The Museum of the Bible, Washington, D.C.

“I love bringing my kids here,” I heard from my Eritrean Uber driver, the first person I’ve met who admits to going.  The lavishly funded museum is indeed a world unto itself.  Here is what struck me on a recent visit:

1. The interior and the staff feel like nowhere else in D.C., like a cross between the Midwest and a Mormon temple perhaps.  There is much more wood paneling than one sees around town.

2. It is unabashedly the most universalistic and cosmopolitan interior in the area.  There is a large room with circular shelves, containing all the Bibles in different languages they could find.  Long columns list the languages of those Bibles, and a flashing sign indicates that 977,977 different Bible chapters would need to be translated before every chapter of the Bible is available in all of the world’s languages.

3. You can see plenty of old Bibles from the centuries, and while they are attractive, none are quite good enough for an art museum like say The Walters in Baltimore.
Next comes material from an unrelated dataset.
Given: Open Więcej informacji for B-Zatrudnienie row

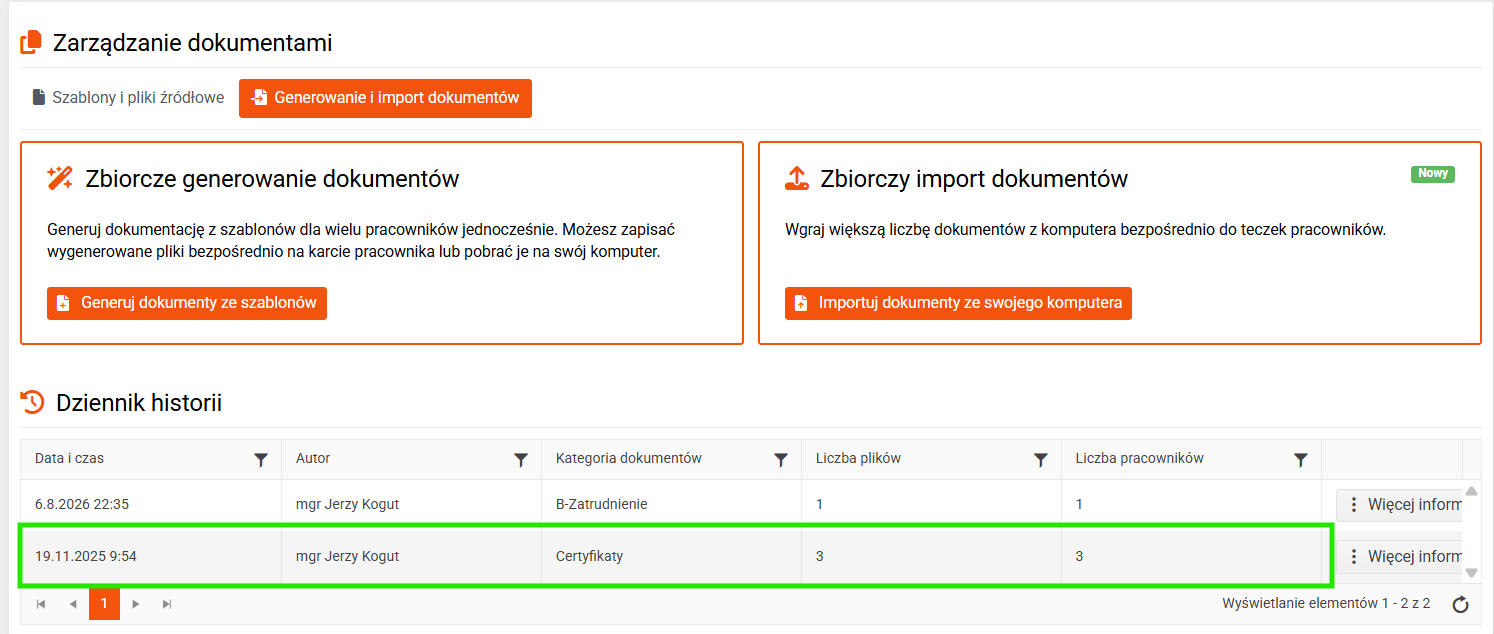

4. There is a station playing references to the Bible from popular music.  As I stopped by it was serving up “Four Horsemen” by The Clash, and then it segued into “Hard Headed Woman” by Elvis Presley.

5. Entrance costs $25.99, plus premia for special exhibits.

 

6. The museum bends over backwards to be non-denominational, that said the intended neutrality imposes biases of its own.  The big losers are the Catholic and Orthodox Churches, because this is indeed a museum about a book, not about a church community.  The connection between this book, and the communities it has spawned, is precisely the murky angle here and it seems almost deliberately obscured.  The Amish also are not prominent in the displays.  Imagine if people really just read and worshiped the book.  This truly is a museum about a book.

7. The museum tries not to refer to “the Christian Bible” or “the Hebrew Bible,” but that intended neutrality breaks down when you encounter the two sections for “the Old Testament” and “the New Testament.”  The Jews lose.

8. There is a section — entirely respectful — where a Jewish scribe writes out biblical text for viewers.  There is another exhibit of ancient Biblical life where you can walk among stone houses, read panels about biblical references to water, read about the Second Temple, and employees are paid to dress in (supposed) clothing from that period and say “Shalom” to you.

9. The museum is extraordinarily literal, and if you wanted to explain to space aliens what the Bible was, you could take them here.  That said, they would end up understanding the Bible far better than Christianity.

10. There is a very interesting section on bibles for slaves, and which sections of the original Bible they omitted.  On a wall display, visitors are asked to write out whether they consider these “slave bibles” to be proper Bibles or not.  Most say no.

11. There is a questionnaire, a bit like a Twitter quiz.  It first notes that Elizabeth Cady Stanton reinterpreted the Bible in the late 19th century, so as to make it more sympathetic to the rights of women.  It then asks the visitors whether reinterpretations of the Bible should be allowed today.  So far 61 percent have answered “no.”

12. The gift shop is lavish.  The museum restaurant Manna serves kosher food.  Here is the Wikipedia page for the museum.

13. The google headline for the museum has the subtitle “One of the Ten Best Museums in DC.”  It is odd they do not think it is the best.